The Conspiracy doesn’t really tell us anything new about Jack, and the scale of the story works against it

The Conspiracy is an okay start to the series. Many of the later instalments will tell us new things about their stars, like the best Companion Chronicles, but The Conspiracy doesn’t really do that, being more interested in a pretty straightforward conspiracy story. Unfortunately, the scale of the story — there are only three characters other than Jack — works against it. Mostly Jack has an interview with Wilson, Jack talks to a YouTube vlogger, Jack learns the truth.

That said, it’s pretty entertaining up until that point. Barrowman’s performance always comes across a little flat on audio; I don’t know if it’s difficult to communicate Jack’s charm without a physical performance, but this is probably the best I’ve heard from him. The real highlight is John Sessions as Wilson, who you might know as Henry Fielding in the 1990s BBC adaptation of Tom Jones or as General Tannis in the Doctor Who classic Death Comes to Time. Sessions imbues Wilson with the right amount of enthusiasm and weariness, and I enjoyed all his interactions with Jack. Dan Bottomley’s part as vlogger Sam is small, but his performance and David Llewellyn’s writing of the character entertain; indeed, there are a lot of nice conspiracy-theory comic touches throughout the whole story.

The climax of Fall to Earth made me tense up in fear

The threat of the Committee is continued in Fall to Earth by James Goss. Like Goss’s recent Diary of River Song story, this is a two-hander, and though this doesn’t quite reach the heights of Signs, it’s a very good story. Ianto is a character I’ve always more felt like I should like than actually liked, but I really enjoyed him here. The events of Cyberwoman seem to be recent, as Ianto is worried his compatriots don’t trust him, and though he keeps claiming he’s just a butler, he wants to be more. In this story, he’s trapped on the SkyPuncher, a SpaceShipTwo-esque spaceplane, when something goes horribly wrong and he’s the only one left alive — and the only person he can talk to is a woman in a call centre in Turkey trying to sell him insurance.

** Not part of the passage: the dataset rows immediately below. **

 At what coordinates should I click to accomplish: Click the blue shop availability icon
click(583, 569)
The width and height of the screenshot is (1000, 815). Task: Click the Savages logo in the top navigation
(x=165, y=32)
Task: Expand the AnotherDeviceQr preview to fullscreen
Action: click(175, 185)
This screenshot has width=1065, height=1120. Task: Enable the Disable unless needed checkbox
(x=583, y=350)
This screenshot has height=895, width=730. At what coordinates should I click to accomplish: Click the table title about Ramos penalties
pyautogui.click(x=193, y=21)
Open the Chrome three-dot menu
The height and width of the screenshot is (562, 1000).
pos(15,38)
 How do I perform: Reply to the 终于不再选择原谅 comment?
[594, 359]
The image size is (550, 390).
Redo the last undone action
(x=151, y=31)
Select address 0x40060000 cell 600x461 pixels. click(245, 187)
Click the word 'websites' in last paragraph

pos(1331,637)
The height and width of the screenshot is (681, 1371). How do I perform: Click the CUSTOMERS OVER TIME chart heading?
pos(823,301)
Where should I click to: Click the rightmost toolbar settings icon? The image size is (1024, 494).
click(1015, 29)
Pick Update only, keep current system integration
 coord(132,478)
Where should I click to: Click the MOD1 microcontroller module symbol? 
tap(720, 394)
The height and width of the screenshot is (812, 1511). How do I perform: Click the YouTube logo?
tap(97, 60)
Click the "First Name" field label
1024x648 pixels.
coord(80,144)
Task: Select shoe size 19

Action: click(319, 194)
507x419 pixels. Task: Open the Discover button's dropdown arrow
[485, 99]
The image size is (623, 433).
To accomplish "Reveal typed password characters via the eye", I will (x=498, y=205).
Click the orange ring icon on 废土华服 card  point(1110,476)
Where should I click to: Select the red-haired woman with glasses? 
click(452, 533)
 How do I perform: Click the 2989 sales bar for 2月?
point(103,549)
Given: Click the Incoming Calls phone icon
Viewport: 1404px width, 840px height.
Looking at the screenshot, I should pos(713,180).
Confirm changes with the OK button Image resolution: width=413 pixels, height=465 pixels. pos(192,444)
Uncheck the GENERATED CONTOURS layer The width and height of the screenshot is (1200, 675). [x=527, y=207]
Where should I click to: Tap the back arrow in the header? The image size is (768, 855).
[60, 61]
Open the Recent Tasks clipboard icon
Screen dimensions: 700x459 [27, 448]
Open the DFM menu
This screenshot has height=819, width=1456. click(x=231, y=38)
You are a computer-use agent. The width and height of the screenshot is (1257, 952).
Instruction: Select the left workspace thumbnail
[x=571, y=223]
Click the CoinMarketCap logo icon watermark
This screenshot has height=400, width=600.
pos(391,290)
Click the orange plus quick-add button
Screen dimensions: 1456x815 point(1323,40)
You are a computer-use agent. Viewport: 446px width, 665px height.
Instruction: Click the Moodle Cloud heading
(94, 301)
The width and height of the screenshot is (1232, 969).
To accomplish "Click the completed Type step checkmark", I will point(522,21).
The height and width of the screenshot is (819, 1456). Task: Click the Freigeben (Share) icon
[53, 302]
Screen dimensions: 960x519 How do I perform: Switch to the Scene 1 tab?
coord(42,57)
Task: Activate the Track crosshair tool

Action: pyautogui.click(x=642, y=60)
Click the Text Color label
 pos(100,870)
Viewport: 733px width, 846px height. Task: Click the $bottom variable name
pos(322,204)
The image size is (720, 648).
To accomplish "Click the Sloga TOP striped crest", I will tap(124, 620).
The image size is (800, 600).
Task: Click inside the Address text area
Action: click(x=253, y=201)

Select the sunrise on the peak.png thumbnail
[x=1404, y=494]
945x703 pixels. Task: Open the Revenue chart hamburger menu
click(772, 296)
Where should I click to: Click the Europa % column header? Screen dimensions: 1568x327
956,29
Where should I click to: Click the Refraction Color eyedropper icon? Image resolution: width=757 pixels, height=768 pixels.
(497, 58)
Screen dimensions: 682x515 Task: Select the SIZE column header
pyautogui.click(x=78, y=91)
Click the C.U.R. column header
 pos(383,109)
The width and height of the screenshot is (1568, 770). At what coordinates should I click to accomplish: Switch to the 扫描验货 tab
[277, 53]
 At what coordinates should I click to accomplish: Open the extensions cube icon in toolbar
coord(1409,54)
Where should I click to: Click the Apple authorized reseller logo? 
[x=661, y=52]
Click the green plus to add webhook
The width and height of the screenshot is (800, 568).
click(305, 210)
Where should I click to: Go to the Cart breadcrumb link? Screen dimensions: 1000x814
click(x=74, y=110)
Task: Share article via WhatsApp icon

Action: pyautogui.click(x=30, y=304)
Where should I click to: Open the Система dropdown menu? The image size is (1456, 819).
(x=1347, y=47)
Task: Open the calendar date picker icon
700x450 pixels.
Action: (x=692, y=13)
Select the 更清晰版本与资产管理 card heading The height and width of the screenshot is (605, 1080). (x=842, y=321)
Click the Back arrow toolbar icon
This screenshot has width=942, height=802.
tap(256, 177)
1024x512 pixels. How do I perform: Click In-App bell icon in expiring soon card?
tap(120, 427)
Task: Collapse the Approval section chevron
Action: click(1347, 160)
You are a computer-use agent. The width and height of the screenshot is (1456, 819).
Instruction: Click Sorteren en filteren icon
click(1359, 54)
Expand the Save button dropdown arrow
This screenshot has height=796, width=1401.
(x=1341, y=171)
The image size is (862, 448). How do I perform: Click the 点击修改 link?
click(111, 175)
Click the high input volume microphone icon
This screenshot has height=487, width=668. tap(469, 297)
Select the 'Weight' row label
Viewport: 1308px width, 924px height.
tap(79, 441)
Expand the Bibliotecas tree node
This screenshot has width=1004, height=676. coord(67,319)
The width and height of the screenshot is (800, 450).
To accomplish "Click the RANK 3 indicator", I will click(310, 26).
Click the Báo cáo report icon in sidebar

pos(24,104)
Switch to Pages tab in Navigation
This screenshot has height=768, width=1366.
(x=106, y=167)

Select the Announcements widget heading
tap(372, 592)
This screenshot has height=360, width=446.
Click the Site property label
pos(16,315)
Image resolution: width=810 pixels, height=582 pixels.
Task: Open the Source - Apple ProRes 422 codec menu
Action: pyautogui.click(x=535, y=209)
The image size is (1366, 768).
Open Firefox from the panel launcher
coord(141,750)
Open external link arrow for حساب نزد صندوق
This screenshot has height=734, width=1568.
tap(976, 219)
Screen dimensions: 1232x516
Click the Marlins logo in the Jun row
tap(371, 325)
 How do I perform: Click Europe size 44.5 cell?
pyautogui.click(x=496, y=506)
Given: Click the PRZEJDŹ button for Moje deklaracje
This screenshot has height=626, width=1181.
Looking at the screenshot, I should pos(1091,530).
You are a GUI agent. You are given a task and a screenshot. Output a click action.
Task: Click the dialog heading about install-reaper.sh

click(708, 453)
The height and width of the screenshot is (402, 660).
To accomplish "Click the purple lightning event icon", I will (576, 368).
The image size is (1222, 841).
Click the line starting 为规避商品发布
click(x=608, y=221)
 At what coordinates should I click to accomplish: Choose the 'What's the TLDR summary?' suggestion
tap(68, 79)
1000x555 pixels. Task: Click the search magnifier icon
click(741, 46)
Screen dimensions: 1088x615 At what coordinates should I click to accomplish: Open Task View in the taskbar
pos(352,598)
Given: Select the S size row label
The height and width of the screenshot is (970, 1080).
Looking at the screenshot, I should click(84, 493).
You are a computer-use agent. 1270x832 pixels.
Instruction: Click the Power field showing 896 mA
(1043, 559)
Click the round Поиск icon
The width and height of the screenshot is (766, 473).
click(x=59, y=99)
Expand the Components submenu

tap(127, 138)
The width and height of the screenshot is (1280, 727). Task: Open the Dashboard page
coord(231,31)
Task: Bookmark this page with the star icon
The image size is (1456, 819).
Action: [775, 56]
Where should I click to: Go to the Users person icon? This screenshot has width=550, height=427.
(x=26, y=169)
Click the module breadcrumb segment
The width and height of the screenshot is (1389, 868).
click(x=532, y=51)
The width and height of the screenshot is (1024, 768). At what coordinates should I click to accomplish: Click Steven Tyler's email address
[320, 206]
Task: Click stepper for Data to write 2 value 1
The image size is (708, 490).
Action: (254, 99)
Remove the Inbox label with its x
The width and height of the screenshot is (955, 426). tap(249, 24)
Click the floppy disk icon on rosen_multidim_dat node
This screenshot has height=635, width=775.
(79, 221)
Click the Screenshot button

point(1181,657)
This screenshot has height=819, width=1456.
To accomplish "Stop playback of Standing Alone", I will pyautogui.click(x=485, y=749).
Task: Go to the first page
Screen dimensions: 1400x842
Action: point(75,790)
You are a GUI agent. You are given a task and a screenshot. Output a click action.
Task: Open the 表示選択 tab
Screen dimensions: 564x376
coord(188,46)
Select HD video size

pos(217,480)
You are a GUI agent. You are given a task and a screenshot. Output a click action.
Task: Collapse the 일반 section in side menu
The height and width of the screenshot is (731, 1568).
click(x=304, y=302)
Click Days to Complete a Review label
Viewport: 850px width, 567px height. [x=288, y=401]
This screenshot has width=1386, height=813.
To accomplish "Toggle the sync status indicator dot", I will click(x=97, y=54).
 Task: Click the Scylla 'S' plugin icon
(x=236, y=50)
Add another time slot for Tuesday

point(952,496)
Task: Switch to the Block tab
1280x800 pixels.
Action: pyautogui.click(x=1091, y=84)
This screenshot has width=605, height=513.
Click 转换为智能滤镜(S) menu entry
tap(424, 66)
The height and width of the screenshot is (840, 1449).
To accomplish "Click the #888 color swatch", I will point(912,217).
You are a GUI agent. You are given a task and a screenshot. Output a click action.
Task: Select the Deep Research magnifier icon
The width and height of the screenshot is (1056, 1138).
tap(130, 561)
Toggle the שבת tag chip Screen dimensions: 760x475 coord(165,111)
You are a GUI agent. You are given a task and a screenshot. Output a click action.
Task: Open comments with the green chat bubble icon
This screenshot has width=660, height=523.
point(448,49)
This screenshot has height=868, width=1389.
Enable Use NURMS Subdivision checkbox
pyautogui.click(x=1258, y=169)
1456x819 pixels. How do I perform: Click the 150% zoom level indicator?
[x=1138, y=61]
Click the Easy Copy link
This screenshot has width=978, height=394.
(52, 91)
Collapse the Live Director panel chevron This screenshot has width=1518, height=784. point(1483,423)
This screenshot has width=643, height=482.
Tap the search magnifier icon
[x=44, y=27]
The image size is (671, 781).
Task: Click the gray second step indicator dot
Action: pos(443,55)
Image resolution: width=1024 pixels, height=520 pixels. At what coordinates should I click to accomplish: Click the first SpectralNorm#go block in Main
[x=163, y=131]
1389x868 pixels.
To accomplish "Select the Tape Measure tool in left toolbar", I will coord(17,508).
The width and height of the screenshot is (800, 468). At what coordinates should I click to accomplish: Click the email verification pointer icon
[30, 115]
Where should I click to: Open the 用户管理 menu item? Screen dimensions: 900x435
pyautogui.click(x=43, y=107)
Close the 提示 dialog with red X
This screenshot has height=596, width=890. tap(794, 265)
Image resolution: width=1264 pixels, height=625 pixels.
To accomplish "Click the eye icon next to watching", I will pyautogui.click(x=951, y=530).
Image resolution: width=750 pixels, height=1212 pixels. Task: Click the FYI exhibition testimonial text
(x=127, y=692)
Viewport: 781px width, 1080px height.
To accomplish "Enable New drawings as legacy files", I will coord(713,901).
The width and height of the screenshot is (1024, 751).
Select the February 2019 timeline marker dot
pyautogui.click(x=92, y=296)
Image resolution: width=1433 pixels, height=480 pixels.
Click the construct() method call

The whole story takes place in the unlikely confines of this conversation, and it’s brilliant. Ianto and Zeynep bring out the best in each other, as they must work together to save Ianto’s life, and it turns out, many more beside. Goss’s story is immaculately paced, told in real time, alternating quiet moments with action scenes to build up the tension and keep the listener engaged in both Ianto’s plight and the characters. I feel like this must be most Gareth David-Lloyd has ever been asked to do in a performance as Ianto, and he rises to the occasion beautifully. Lisa Zahra impresses as Zeynep: plausibly a call centre worker, but also a woman yearning to do something else, and keenly insightful without crossing the line into cliché. I loved every moment of her interactions with Ianto, and the climax made me tense up in fear.

I never thought I’d say this, but I’m excited to hear what’s coming next

Both stories hit Big Finish’s usual standards for direction, sound design, and music. Scott Handcock always seems to do a great job as director with these small, intimate kinds of stories. Neil Gardner previously excelled doing sound design on Survivors, and he turns out to be a good fit for the atmosphere of Torchwood, especially in generating the suspense necessary for Fall to Earth. And Blair Mowat makes them sound like episodes of Torchwood with appropriately timed musical stings.

I never thought I’d say this, but I’m excited to hear what’s coming next. Everything’s changing, and Torchwood is ready…

The Conspiracy (by David Llewellyn; starring John Barrowman) and Fall to Earth (by James Goss; starring Gareth David-Lloyd) were released by Big Finish Productions in September and October 2015 respectively.